> Directions: All lines in the records that carry the string "screenshot" are to be shown.

> Record set:
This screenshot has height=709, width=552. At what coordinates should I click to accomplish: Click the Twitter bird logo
==
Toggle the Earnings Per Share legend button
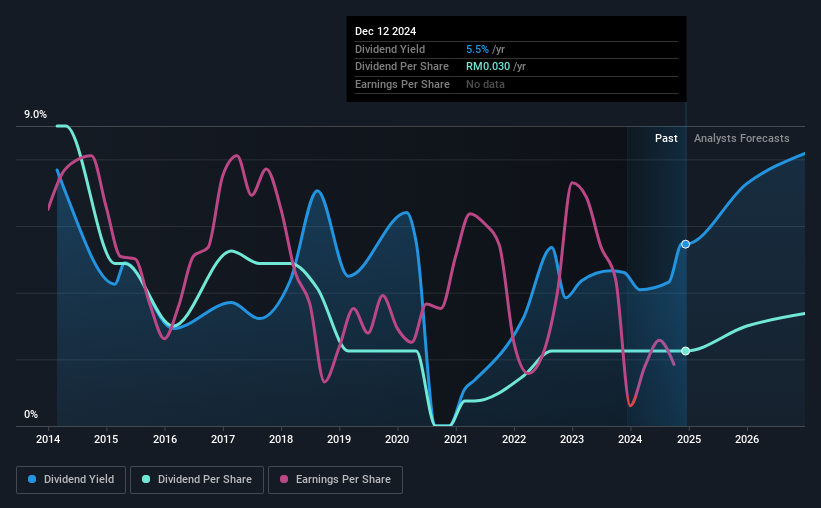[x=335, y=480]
==
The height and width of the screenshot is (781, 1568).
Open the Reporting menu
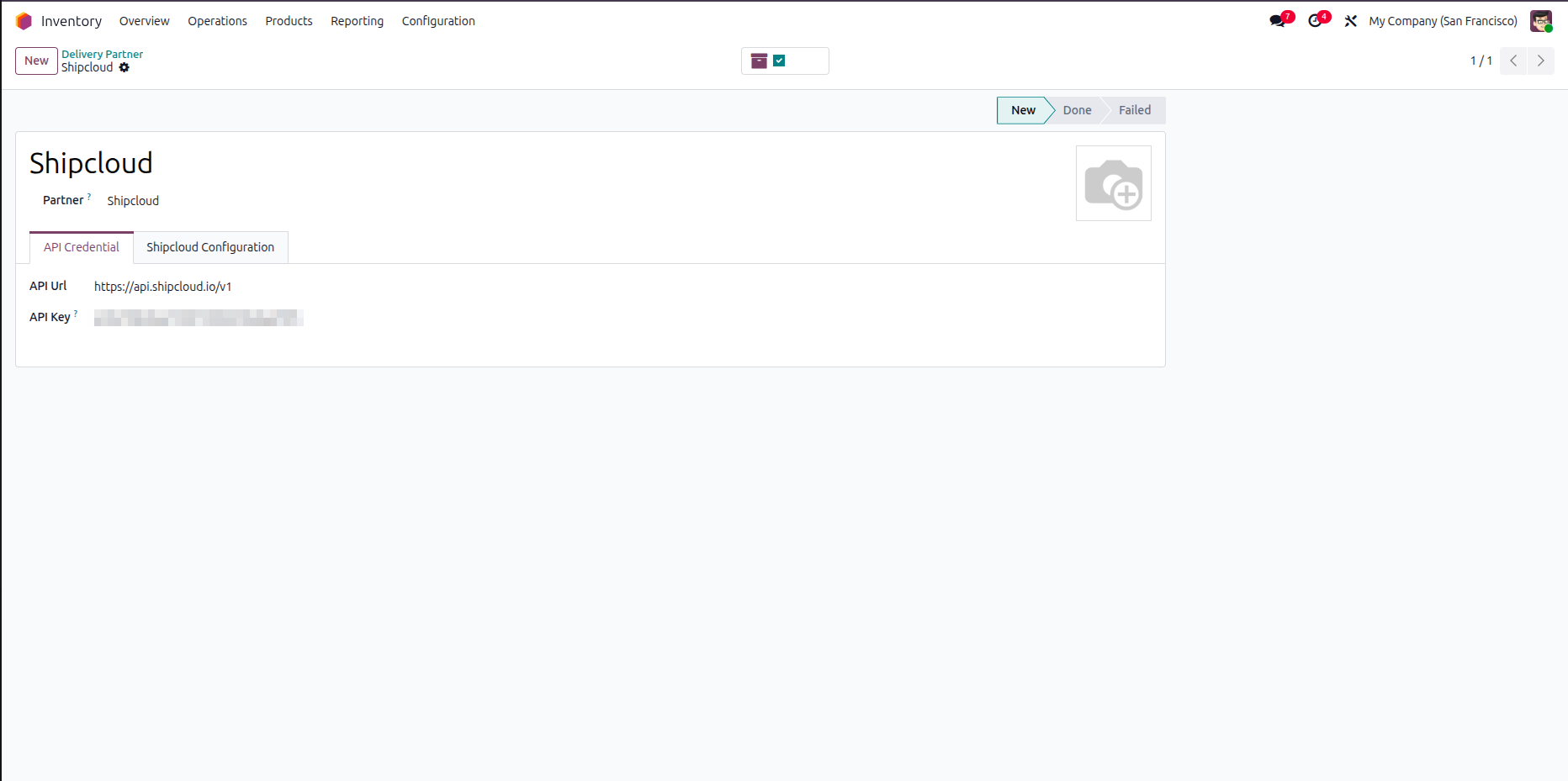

> Result:
This screenshot has height=709, width=552. At what coordinates should I click to accomplish: Click the Twitter bird logo
The height and width of the screenshot is (781, 1568).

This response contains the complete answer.